■ TASK BRIEF
Word for word, retype every record in the listing.

--- START ---

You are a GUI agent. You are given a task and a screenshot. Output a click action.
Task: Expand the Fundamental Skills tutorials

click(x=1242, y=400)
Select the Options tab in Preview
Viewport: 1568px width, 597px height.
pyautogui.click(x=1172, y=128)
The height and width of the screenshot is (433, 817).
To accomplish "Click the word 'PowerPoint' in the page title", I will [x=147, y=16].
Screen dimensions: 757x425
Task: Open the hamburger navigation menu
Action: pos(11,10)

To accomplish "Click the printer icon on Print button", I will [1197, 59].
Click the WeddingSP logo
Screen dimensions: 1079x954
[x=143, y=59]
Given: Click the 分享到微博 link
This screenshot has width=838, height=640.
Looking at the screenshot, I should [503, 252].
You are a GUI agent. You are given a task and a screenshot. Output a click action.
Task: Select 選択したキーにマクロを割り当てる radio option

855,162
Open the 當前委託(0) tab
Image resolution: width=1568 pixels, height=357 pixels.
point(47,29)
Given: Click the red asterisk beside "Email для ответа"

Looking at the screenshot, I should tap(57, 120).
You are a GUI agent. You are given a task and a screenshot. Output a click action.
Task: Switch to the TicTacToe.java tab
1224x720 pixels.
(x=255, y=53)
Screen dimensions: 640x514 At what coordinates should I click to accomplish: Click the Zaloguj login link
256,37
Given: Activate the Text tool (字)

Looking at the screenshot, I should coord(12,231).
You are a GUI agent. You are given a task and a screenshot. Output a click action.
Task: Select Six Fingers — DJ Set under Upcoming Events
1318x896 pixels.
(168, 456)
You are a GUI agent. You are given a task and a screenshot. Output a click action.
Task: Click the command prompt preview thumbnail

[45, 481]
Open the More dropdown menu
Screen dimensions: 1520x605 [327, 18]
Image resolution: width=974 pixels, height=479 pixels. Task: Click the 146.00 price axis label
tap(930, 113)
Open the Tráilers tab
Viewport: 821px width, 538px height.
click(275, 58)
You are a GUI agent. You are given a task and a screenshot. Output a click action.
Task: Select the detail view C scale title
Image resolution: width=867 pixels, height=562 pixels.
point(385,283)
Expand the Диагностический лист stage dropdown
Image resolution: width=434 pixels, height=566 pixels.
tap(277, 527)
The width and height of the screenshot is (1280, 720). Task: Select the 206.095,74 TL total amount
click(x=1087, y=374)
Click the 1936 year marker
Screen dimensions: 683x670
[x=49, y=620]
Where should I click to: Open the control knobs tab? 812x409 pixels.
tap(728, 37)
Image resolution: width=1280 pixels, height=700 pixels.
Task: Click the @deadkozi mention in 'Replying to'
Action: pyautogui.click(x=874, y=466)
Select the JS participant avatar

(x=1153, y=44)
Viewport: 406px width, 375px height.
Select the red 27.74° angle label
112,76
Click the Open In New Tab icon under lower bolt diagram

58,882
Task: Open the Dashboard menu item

--- END ---

■ YOUR SOLUTION
You are a GUI agent. You are given a task and a screenshot. Output a click action.
Task: Expand the Fundamental Skills tutorials

click(x=1242, y=400)
Select the Options tab in Preview
Viewport: 1568px width, 597px height.
pyautogui.click(x=1172, y=128)
The height and width of the screenshot is (433, 817).
To accomplish "Click the word 'PowerPoint' in the page title", I will [x=147, y=16].
Screen dimensions: 757x425
Task: Open the hamburger navigation menu
Action: pos(11,10)

To accomplish "Click the printer icon on Print button", I will [1197, 59].
Click the WeddingSP logo
Screen dimensions: 1079x954
[x=143, y=59]
Given: Click the 分享到微博 link
This screenshot has width=838, height=640.
Looking at the screenshot, I should [503, 252].
You are a GUI agent. You are given a task and a screenshot. Output a click action.
Task: Select 選択したキーにマクロを割り当てる radio option

855,162
Open the 當前委託(0) tab
Image resolution: width=1568 pixels, height=357 pixels.
point(47,29)
Given: Click the red asterisk beside "Email для ответа"

Looking at the screenshot, I should tap(57, 120).
You are a GUI agent. You are given a task and a screenshot. Output a click action.
Task: Switch to the TicTacToe.java tab
1224x720 pixels.
(x=255, y=53)
Screen dimensions: 640x514 At what coordinates should I click to accomplish: Click the Zaloguj login link
256,37
Given: Activate the Text tool (字)

Looking at the screenshot, I should coord(12,231).
You are a GUI agent. You are given a task and a screenshot. Output a click action.
Task: Select Six Fingers — DJ Set under Upcoming Events
1318x896 pixels.
(168, 456)
You are a GUI agent. You are given a task and a screenshot. Output a click action.
Task: Click the command prompt preview thumbnail

[45, 481]
Open the More dropdown menu
Screen dimensions: 1520x605 [327, 18]
Image resolution: width=974 pixels, height=479 pixels. Task: Click the 146.00 price axis label
tap(930, 113)
Open the Tráilers tab
Viewport: 821px width, 538px height.
click(275, 58)
You are a GUI agent. You are given a task and a screenshot. Output a click action.
Task: Select the detail view C scale title
Image resolution: width=867 pixels, height=562 pixels.
point(385,283)
Expand the Диагностический лист stage dropdown
Image resolution: width=434 pixels, height=566 pixels.
tap(277, 527)
The width and height of the screenshot is (1280, 720). Task: Select the 206.095,74 TL total amount
click(x=1087, y=374)
Click the 1936 year marker
Screen dimensions: 683x670
[x=49, y=620]
Where should I click to: Open the control knobs tab? 812x409 pixels.
tap(728, 37)
Image resolution: width=1280 pixels, height=700 pixels.
Task: Click the @deadkozi mention in 'Replying to'
Action: pyautogui.click(x=874, y=466)
Select the JS participant avatar

(x=1153, y=44)
Viewport: 406px width, 375px height.
Select the red 27.74° angle label
112,76
Click the Open In New Tab icon under lower bolt diagram

58,882
Task: Open the Dashboard menu item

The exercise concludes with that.